**Exercise directions**
Note every line in the entries that contains the string "pyautogui", and copy it.

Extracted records

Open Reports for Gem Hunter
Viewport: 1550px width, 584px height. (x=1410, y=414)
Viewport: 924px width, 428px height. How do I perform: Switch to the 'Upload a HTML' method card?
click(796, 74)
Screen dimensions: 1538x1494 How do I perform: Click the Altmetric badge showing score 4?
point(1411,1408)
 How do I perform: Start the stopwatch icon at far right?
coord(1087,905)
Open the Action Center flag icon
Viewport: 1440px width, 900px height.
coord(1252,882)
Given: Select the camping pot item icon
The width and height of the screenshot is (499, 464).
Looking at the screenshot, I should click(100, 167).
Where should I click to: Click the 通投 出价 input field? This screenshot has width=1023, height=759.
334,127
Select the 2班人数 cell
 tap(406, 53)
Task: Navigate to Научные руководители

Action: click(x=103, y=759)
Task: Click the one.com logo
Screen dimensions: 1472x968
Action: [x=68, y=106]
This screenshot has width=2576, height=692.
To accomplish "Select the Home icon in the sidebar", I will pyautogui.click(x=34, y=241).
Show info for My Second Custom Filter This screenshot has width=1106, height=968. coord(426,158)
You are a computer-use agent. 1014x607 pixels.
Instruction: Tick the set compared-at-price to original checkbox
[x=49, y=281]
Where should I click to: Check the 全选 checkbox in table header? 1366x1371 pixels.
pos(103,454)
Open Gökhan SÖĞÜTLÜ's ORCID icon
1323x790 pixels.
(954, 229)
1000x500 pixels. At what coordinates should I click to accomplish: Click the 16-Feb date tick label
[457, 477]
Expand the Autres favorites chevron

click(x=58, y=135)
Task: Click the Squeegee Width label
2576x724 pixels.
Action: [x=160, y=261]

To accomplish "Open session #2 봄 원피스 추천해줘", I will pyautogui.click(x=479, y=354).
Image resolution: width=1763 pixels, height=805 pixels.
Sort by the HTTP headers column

**Solution below**
To accomplish "Select the Home icon in the sidebar", I will pyautogui.click(x=34, y=241).
To accomplish "Open session #2 봄 원피스 추천해줘", I will pyautogui.click(x=479, y=354).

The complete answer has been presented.